As per the ex-forex traded and cryptoanalyst, Cole Garner, low orders in the ballpark of 13-60 USD were virtually filled on the trading network. Garner revealed screen grabs of GDAX, which displayed successfully submitted orders at 55 and 65 USD. As of today, the ETH value is still at 85 USD, with the daily low at 83 USD so far. At 55 and 65 USD, Garner managed to buy the ETH currency at a 36% lower rate than the actual price of the asset at the moment.
The majority of flash crashes happen because of the mistyped or wrongly submitted trading orders at low prices. On cryptoexchanges, financiers can carelessly make a mistake by putting in a wrong figure for a purchase or sell order.
For example, a possible ETH purchaser might have desired to submit a purchase order at 13 USD to buy the cryptocurrency at the lowest support level there is, but made an easy mistake and submitted a sell order at 13 USD instead.
It is completely plausible that someone wanted to submit a purchase order at 13 USD with a strong support level in the area of 13-14 dollars, as previously proposed by some of the technical analysts over the past seven days, and by mistake submitted a sell order at such a low level.

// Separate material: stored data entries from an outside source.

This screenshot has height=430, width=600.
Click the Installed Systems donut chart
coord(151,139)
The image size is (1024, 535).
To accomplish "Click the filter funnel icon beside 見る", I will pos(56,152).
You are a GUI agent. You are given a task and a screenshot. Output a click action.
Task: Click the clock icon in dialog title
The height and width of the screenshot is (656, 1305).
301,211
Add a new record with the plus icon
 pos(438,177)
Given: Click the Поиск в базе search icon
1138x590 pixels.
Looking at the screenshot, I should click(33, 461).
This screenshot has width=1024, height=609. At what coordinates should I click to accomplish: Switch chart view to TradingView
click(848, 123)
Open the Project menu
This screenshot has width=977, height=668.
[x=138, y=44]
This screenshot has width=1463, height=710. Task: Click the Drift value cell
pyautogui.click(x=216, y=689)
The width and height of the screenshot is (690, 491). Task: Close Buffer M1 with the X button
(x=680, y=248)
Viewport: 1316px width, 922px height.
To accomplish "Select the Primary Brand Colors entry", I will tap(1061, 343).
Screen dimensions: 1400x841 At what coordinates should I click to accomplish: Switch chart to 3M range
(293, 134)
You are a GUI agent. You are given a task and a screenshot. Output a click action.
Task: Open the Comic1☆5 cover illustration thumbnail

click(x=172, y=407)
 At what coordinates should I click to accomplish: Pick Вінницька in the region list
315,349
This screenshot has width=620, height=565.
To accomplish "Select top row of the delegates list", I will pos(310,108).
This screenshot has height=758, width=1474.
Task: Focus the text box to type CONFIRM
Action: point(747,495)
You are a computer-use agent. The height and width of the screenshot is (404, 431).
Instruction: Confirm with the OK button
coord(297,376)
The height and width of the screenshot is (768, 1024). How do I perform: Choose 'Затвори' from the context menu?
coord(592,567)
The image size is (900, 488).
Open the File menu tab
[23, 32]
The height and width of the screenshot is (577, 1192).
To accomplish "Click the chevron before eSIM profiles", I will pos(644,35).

Such flash crashes tend to happen even on dominant stock markets, such as the NYSE or Nasdaq. Due to the fact that algorithms and automated trading are prevailing in the majority of the markets, technical glitches are a commonplace.
It remains unknown if Coinbase is going to compensate cryptotraders who lost out on the occurred flash crash. However, in the event that the firm established that the flash crash was caused by a mistake on customer’s part, there is a high possibility that no compensations will be made.